The growth of AI depends on many factors, and a foundational factor is access to datasets to train LLMs for learning patterns and being able to ‘connect the dots’. Several players in AI train their LLMs using online datasets - books, news articles, and other sources - so that their LLM can more quickly ‘learn’ how to mimic human intelligence and generate new content. And lawsuits have been filed by dozens of entities who argue that access to their content infringes their copyrights.
Other entities have taken the tack of licensing their content to LLMs. The upside is, presumably, royalty revenue and additional protections (for both sides) that are built into the agreement. The potential downside is that the outcomes of the lawsuits could undermine the value of a license to content by determining that the access is fair use.

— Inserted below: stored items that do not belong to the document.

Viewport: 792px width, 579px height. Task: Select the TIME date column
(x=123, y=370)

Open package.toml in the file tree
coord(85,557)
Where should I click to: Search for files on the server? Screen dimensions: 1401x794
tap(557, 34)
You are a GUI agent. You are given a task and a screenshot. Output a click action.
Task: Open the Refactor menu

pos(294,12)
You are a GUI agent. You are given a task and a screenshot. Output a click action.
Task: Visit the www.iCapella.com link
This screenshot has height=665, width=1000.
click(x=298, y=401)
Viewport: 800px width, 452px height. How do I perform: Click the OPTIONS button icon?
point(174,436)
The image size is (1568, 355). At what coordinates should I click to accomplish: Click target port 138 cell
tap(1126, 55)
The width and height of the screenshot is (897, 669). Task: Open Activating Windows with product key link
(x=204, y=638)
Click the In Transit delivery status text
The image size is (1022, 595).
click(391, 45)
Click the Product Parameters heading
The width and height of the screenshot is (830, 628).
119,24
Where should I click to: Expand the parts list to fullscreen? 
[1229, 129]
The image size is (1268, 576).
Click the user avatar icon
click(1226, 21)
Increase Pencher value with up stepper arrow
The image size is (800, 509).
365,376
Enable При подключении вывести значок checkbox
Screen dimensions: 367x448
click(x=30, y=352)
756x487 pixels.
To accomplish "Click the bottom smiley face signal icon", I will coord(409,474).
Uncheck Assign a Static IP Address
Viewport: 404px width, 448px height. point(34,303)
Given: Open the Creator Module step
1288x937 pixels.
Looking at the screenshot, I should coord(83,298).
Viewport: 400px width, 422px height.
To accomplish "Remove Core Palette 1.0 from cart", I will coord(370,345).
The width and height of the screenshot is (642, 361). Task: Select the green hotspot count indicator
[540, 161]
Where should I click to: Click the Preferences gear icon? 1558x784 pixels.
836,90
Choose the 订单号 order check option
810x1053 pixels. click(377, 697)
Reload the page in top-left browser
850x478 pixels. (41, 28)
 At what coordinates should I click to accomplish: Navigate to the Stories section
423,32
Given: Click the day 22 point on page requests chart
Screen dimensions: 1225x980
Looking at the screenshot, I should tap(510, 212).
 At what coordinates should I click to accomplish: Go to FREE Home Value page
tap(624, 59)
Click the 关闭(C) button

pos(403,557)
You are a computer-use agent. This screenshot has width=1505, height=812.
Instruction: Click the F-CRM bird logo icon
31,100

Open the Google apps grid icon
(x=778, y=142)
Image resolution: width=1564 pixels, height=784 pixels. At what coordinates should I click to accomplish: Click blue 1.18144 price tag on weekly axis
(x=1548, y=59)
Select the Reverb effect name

The interconnection between litigation and licensing certainly means that the scales will tip one way or the other based on what courts decide regarding fair use. A determination that LLM access to news articles, books, and other content constitutes copyright infringement will make licensing deals more valuable and prominent. And while the value of a license may diminish on a determination that unfettered access by the LLMs is fair use, I believe licensing will still play a significant role in the process of training the LLMs. More likely, courts may find some middle ground where fair use exists, albeit in a more constrained set of circumstances. That will only increase the value of a license.
Licenses do more than grant access to information and data, and informed parties will recognize that a collaborative approach - even if access to certain information is considered fair use - will benefit both sides.